■ **Work order**
Transcribe every record without leaving anything out or changing a word.

Stored data entries
========
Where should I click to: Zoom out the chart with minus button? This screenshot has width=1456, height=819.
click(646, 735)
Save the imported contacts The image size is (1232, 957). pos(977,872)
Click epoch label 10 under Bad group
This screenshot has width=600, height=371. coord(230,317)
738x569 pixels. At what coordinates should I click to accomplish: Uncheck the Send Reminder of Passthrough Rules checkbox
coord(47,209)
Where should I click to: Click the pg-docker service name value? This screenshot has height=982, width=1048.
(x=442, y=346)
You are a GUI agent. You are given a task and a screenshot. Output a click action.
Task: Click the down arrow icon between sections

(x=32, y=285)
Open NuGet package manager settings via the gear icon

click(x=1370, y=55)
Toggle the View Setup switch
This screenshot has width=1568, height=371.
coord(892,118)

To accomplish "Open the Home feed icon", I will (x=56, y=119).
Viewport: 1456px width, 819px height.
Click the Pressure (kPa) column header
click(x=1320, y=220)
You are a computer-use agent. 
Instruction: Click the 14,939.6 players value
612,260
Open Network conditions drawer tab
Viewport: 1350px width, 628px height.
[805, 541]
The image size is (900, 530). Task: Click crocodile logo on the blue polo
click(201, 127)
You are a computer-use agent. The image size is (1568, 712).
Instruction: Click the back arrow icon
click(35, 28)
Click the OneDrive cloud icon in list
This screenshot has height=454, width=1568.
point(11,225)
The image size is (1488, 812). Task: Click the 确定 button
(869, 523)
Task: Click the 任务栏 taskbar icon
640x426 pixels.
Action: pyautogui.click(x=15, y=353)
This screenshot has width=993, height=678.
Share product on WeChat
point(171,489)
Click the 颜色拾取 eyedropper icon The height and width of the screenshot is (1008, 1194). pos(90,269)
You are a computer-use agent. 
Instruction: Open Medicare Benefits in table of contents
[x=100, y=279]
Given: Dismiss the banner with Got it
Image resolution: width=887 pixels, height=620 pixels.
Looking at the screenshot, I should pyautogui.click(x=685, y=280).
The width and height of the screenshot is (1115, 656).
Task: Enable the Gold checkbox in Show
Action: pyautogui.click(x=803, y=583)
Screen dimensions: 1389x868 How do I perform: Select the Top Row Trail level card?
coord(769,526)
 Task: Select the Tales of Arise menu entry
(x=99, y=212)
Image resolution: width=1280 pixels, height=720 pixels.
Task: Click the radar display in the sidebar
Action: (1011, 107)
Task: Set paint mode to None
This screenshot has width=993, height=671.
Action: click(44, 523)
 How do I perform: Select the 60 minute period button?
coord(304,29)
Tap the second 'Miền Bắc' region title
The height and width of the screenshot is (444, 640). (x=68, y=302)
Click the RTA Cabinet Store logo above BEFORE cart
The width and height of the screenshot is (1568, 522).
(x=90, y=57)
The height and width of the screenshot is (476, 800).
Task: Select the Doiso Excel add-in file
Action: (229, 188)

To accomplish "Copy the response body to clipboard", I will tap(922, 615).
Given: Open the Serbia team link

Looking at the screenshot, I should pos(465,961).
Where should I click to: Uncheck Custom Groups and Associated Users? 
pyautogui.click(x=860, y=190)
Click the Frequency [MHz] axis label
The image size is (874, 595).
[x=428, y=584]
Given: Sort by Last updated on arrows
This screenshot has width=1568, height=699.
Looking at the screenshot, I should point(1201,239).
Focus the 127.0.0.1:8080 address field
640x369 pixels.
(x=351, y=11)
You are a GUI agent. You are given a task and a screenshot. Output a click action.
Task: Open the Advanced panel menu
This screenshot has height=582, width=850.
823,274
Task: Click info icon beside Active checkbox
========
■ **Result for this task**
Where should I click to: Zoom out the chart with minus button? This screenshot has width=1456, height=819.
click(646, 735)
Save the imported contacts The image size is (1232, 957). pos(977,872)
Click epoch label 10 under Bad group
This screenshot has width=600, height=371. coord(230,317)
738x569 pixels. At what coordinates should I click to accomplish: Uncheck the Send Reminder of Passthrough Rules checkbox
coord(47,209)
Where should I click to: Click the pg-docker service name value? This screenshot has height=982, width=1048.
(x=442, y=346)
You are a GUI agent. You are given a task and a screenshot. Output a click action.
Task: Click the down arrow icon between sections

(x=32, y=285)
Open NuGet package manager settings via the gear icon

click(x=1370, y=55)
Toggle the View Setup switch
This screenshot has width=1568, height=371.
coord(892,118)

To accomplish "Open the Home feed icon", I will (x=56, y=119).
Viewport: 1456px width, 819px height.
Click the Pressure (kPa) column header
click(x=1320, y=220)
You are a computer-use agent. 
Instruction: Click the 14,939.6 players value
612,260
Open Network conditions drawer tab
Viewport: 1350px width, 628px height.
[805, 541]
The image size is (900, 530). Task: Click crocodile logo on the blue polo
click(201, 127)
You are a computer-use agent. The image size is (1568, 712).
Instruction: Click the back arrow icon
click(35, 28)
Click the OneDrive cloud icon in list
This screenshot has height=454, width=1568.
point(11,225)
The image size is (1488, 812). Task: Click the 确定 button
(869, 523)
Task: Click the 任务栏 taskbar icon
640x426 pixels.
Action: pyautogui.click(x=15, y=353)
This screenshot has width=993, height=678.
Share product on WeChat
point(171,489)
Click the 颜色拾取 eyedropper icon The height and width of the screenshot is (1008, 1194). pos(90,269)
You are a computer-use agent. 
Instruction: Open Medicare Benefits in table of contents
[x=100, y=279]
Given: Dismiss the banner with Got it
Image resolution: width=887 pixels, height=620 pixels.
Looking at the screenshot, I should pyautogui.click(x=685, y=280).
The width and height of the screenshot is (1115, 656).
Task: Enable the Gold checkbox in Show
Action: pyautogui.click(x=803, y=583)
Screen dimensions: 1389x868 How do I perform: Select the Top Row Trail level card?
coord(769,526)
 Task: Select the Tales of Arise menu entry
(x=99, y=212)
Image resolution: width=1280 pixels, height=720 pixels.
Task: Click the radar display in the sidebar
Action: (1011, 107)
Task: Set paint mode to None
This screenshot has width=993, height=671.
Action: click(44, 523)
 How do I perform: Select the 60 minute period button?
coord(304,29)
Tap the second 'Miền Bắc' region title
The height and width of the screenshot is (444, 640). (x=68, y=302)
Click the RTA Cabinet Store logo above BEFORE cart
The width and height of the screenshot is (1568, 522).
(x=90, y=57)
The height and width of the screenshot is (476, 800).
Task: Select the Doiso Excel add-in file
Action: (229, 188)

To accomplish "Copy the response body to clipboard", I will tap(922, 615).
Given: Open the Serbia team link

Looking at the screenshot, I should pos(465,961).
Where should I click to: Uncheck Custom Groups and Associated Users? 
pyautogui.click(x=860, y=190)
Click the Frequency [MHz] axis label
The image size is (874, 595).
[x=428, y=584]
Given: Sort by Last updated on arrows
This screenshot has width=1568, height=699.
Looking at the screenshot, I should point(1201,239).
Focus the 127.0.0.1:8080 address field
640x369 pixels.
(x=351, y=11)
You are a GUI agent. You are given a task and a screenshot. Output a click action.
Task: Open the Advanced panel menu
This screenshot has height=582, width=850.
823,274
Task: Click info icon beside Active checkbox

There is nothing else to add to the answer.